Я узнал, что таких людей, «ходоков», в Москве уже настолько много, что они, объединившись, раскинули палаточный городок рядом с ГУМом, на Красной площади, объявили голодовку и требуют от власти решить их наболевшие, безысходные ситуации, в результате которых они стали беженцами и изгоями. Кого-то уволили, кого-то выгнали из квартиры, кому-то не платили пенсию или пособие. Это были мелкие проблемы, но все вместе они не сводились к перечню жалоб, все вместе они образовали какое-то новое и довольно тревожное социальное явление.

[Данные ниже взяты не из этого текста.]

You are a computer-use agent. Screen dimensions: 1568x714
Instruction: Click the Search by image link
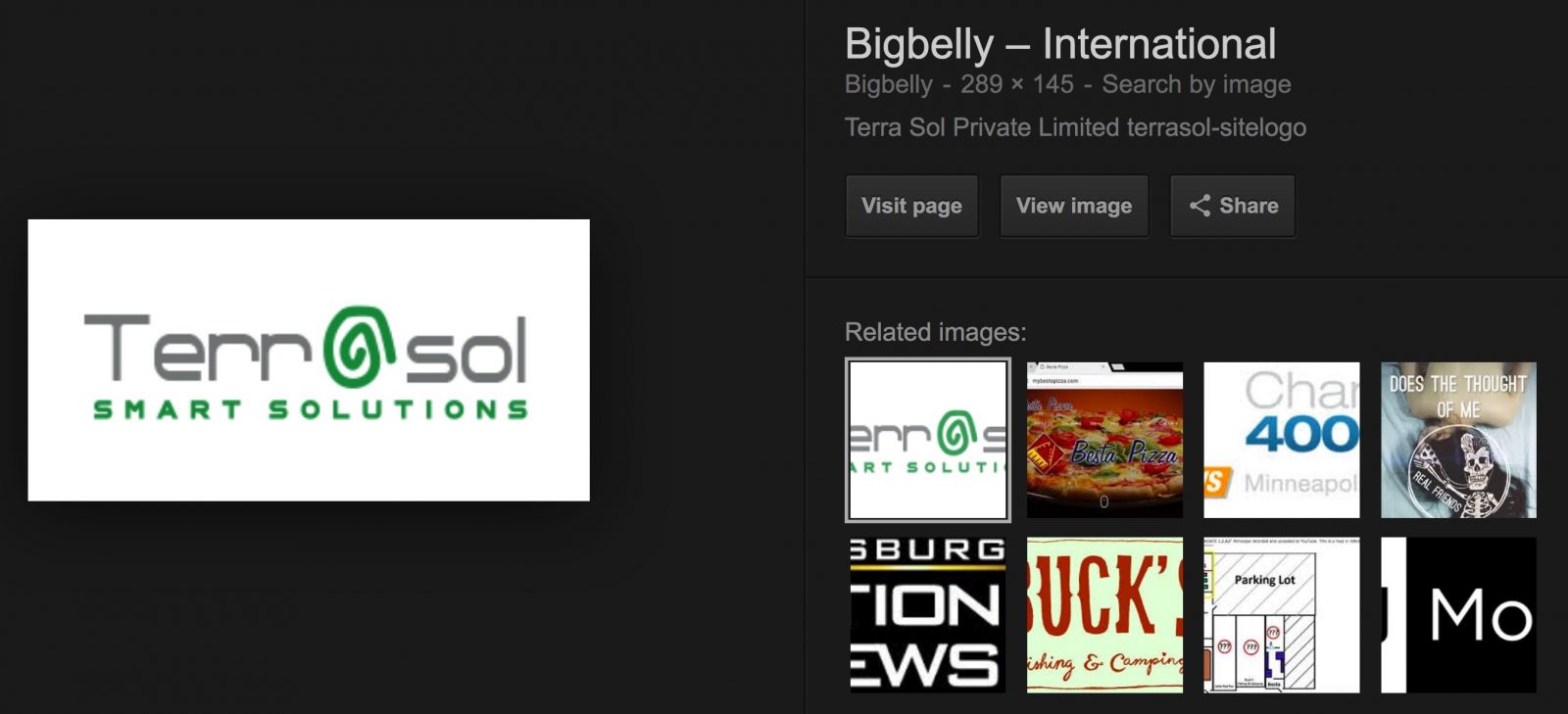click(x=1197, y=84)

Нина Павловна Пащенко была, по сути дела, первой встреченной мной жертвой перестройки. С одной стороны, ее заставили бросить квартиру в родном городе начинавшиеся там межнациональные проблемы. С другой — горбачевская гласность разбудила в Нине Павловне фанатичную жажду справедливости. Жажду справедливости, ставшую «идеей фикс», той страшной силой, которая выбросила ее из своей квартиры навстречу новым временам и новым же бедам и горестям.
Такие «ходоки», вдохновленные гласностью, накопившие боль, обиду, разочарование, гнев на власть, на всё устройство жизни, которые теперь они выплескивали в своих письмах и поступках, — и стали первым электоратом Ельцина, вернее, важной частью его электората. Он сам — обиженный, выгнанный, отщепенец, изгой для советской элиты — стал их знаменем, символом веры.
А таких людей в стране, которая вследствие горбачевской «гласности» начала просыпаться от социального сна, от жуткой апатии и неверия и заговорила во весь голос, становилось все больше и больше. Именно они стали ельцинской аудиторией, к которой он обращался поверх голов делегатов партконференции, через прессу, через своих сторонников и добровольных помощников. Их становилось все больше и больше. Тексты его речей и выступлений, реальных и выдуманных, расходились по стране в тысячах экземпляров, и эти «слепые» ксерокопии (на них едва можно было разглядеть буквы) горели огнем жажды социальной справедливости, о которой он говорил неустанно, в каждой своей публичной атаке на власть.